Items from a data source

BEGIN

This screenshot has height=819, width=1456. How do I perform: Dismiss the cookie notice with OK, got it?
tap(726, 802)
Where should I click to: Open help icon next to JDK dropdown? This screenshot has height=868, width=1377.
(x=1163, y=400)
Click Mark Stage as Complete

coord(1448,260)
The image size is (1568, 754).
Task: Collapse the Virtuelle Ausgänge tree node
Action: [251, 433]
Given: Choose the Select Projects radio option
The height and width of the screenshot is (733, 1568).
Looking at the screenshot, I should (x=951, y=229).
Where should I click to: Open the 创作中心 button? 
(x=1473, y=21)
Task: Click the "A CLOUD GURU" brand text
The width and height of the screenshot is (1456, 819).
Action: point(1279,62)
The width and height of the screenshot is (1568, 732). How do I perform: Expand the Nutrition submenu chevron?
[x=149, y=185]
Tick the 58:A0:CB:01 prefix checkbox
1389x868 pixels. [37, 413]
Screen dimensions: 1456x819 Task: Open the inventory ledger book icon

END

# Task instructions:
The lines to set down, exactly and with both ends included, run from the one containing "Given: Choose the" to the last line of the data above.

# Answer for this exercise:
Given: Choose the Select Projects radio option
The height and width of the screenshot is (733, 1568).
Looking at the screenshot, I should (x=951, y=229).
Where should I click to: Open the 创作中心 button? 
(x=1473, y=21)
Task: Click the "A CLOUD GURU" brand text
The width and height of the screenshot is (1456, 819).
Action: point(1279,62)
The width and height of the screenshot is (1568, 732). How do I perform: Expand the Nutrition submenu chevron?
[x=149, y=185]
Tick the 58:A0:CB:01 prefix checkbox
1389x868 pixels. [37, 413]
Screen dimensions: 1456x819 Task: Open the inventory ledger book icon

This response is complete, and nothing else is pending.